Xilinx Video Tutorials

XilinxProjectFromScratch.mp4

XilinxOpeningProjectCompilingAndProgrammingBoard.mp4

XilinxViewingRTLSchematic.mp4

XilinxCreatingTestbench.mp4

The DE2 series has long been a leader in educational development boards, setting itself apart with a wide range of interfaces designed to support various application requirements. Building on its established leadership and success, Terasic introduces the latest addition, the DE2-115, featuring the Cyclone IV E device. This board is designed to meet the growing demand for versatile, low-cost solutions in areas such as mobile video, voice, and data access, while also addressing the need for high-quality images. The DE2-115 strikes an ideal balance between affordability, low power consumption, and an extensive range of logic, memory, and DSP capabilities. The Cyclone EP4CE115 device integrated into the DE2-115 boasts 114,480 logic elements (LEs), making it the largest device in the Cyclone IV E series. It also includes up to 3.9 Mbits of RAM and 266 multipliers, offering a powerful combination of cost-effectiveness, advanced functionality, and lower power consumption compared to previous Cyclone generations. The DE2-115 builds on the features of its predecessors, particularly the DE2-70, while incorporating additional interfaces to support key protocols like Gigabit Ethernet (GbE). It also includes a High-Speed Mezzanine Card (HSMC) connector, allowing for expanded functionality and connectivity through HSMC daughter cards and cables. For large-scale ASIC prototyping, multiple FPGA-based boards can be connected using HSMC cables through this connector, enabling more complex development setups.

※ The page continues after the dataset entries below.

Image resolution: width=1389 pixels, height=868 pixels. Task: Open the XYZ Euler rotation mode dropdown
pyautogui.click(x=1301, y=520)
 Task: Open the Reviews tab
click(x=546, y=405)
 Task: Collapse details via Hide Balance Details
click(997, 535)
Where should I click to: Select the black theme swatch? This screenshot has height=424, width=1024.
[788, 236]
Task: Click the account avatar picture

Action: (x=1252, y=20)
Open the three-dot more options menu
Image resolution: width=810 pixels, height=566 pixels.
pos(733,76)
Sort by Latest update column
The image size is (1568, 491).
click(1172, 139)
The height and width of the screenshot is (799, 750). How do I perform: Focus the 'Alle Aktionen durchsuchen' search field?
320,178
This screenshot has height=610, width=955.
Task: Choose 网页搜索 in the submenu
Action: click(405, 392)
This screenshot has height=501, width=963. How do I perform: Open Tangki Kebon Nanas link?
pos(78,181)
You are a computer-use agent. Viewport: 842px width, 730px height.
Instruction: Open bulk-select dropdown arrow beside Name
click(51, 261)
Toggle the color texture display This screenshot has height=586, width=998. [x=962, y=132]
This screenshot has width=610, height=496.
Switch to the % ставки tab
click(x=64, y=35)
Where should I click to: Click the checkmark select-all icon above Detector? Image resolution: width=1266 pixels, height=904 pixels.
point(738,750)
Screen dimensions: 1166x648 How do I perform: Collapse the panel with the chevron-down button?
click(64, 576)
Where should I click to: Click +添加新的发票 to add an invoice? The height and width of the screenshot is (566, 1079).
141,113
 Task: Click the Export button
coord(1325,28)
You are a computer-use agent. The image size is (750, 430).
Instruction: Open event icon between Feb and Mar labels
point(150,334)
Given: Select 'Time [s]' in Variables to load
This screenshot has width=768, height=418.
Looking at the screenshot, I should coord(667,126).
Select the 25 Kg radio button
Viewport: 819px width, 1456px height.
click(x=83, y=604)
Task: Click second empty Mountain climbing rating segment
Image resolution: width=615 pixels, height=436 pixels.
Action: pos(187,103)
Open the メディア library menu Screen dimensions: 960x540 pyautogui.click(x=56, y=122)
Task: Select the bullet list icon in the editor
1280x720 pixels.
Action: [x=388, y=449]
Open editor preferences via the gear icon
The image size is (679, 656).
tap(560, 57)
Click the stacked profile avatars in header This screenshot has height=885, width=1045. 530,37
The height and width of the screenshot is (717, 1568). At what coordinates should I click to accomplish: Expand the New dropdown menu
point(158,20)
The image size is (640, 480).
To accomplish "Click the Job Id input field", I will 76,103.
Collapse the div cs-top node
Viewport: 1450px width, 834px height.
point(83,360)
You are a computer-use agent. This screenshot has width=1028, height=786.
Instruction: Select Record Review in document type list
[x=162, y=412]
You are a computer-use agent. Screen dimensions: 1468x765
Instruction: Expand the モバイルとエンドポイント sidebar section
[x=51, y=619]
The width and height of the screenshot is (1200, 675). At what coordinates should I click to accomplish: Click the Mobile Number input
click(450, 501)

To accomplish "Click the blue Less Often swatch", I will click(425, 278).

VHDL is generally considered a high-level hardware description language (HDL). VHDL allows designers to describe complex digital systems at a higher abstraction level, using constructs like entities, architectures, processes, and generics. Unlike low-level languages, which focus on controlling each specific logic gate or transistor, VHDL lets you specify behaviors and structures without directly addressing individual hardware components. VHDL is used to model and simulate digital circuits. It enables the description of hardware logic in terms of behavioral, dataflow, and structural models, rather than manually controlling each component. This higher level of abstraction lets you focus on system functionality rather than on the precise, low-level layout.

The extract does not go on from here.